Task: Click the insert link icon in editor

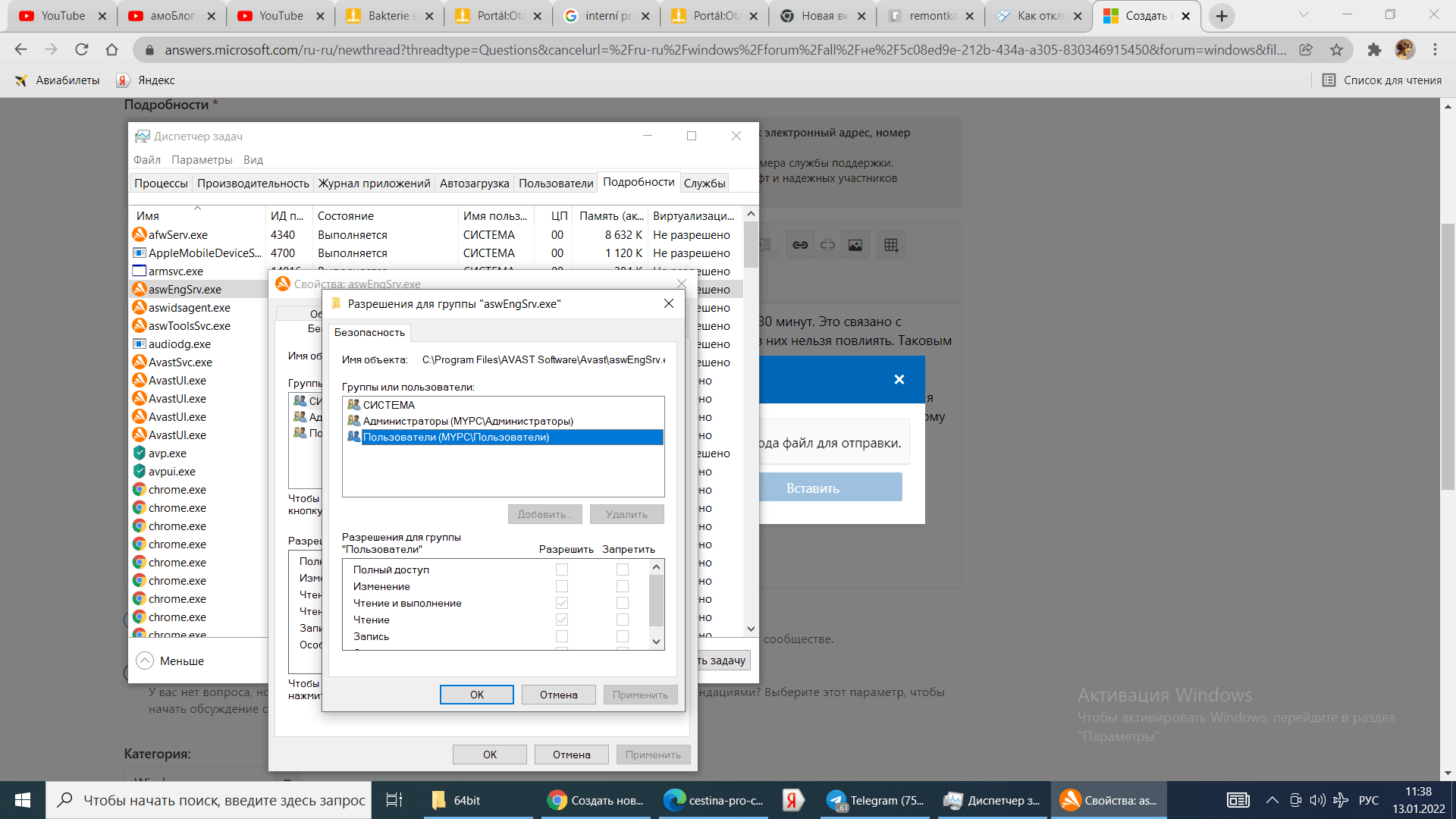Action: pyautogui.click(x=800, y=245)
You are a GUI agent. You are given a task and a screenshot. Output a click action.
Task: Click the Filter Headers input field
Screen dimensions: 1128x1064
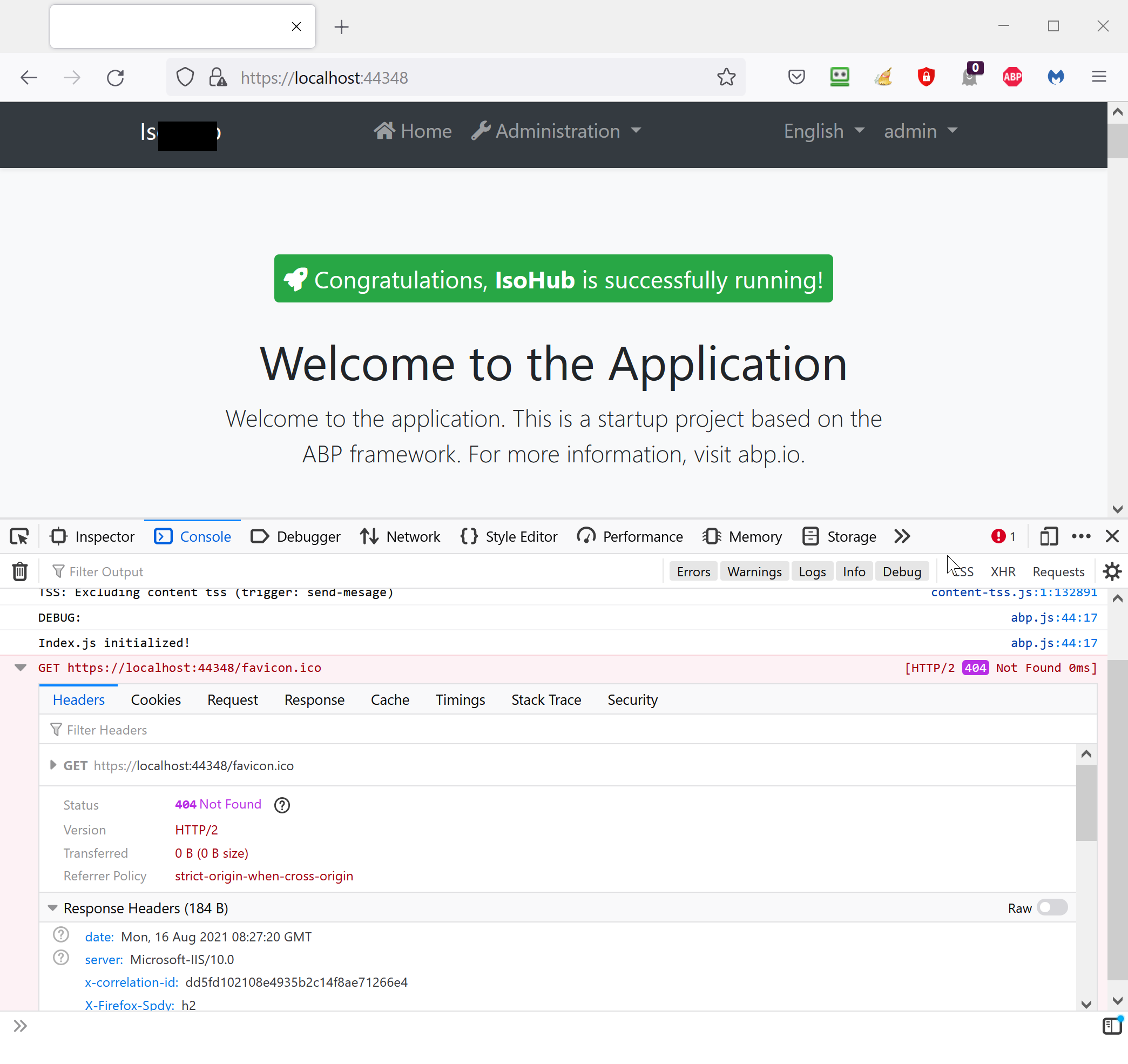click(227, 730)
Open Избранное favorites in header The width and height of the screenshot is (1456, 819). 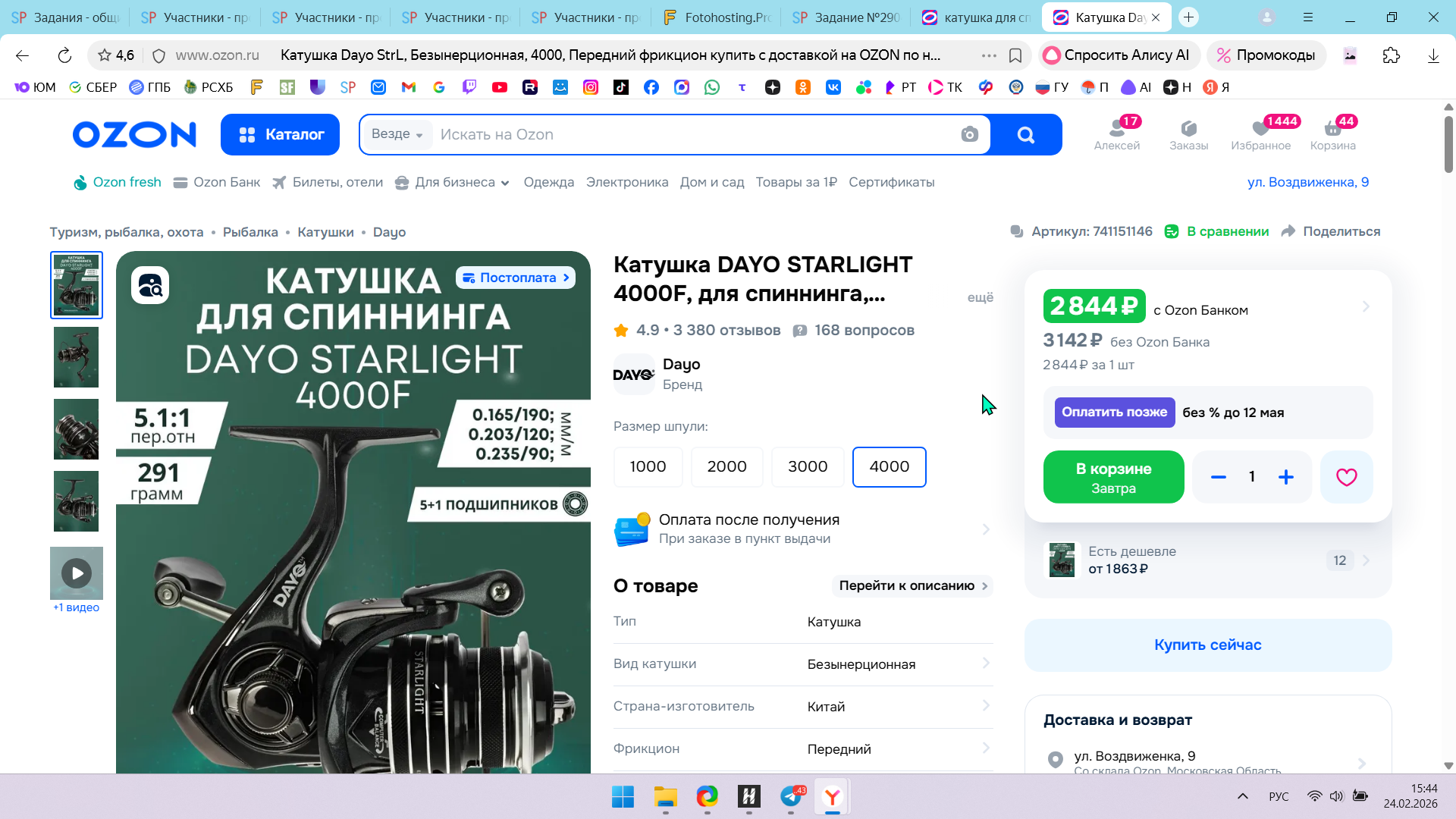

• • • • •

**Task statement**
Only the text of the records belongs in your answer, copied exactly as it appears above.

**Response**
Task: Click the insert link icon in editor

Action: pyautogui.click(x=800, y=245)
You are a GUI agent. You are given a task and a screenshot. Output a click action.
Task: Click the Filter Headers input field
Screen dimensions: 1128x1064
click(227, 730)
Open Избранное favorites in header The width and height of the screenshot is (1456, 819). 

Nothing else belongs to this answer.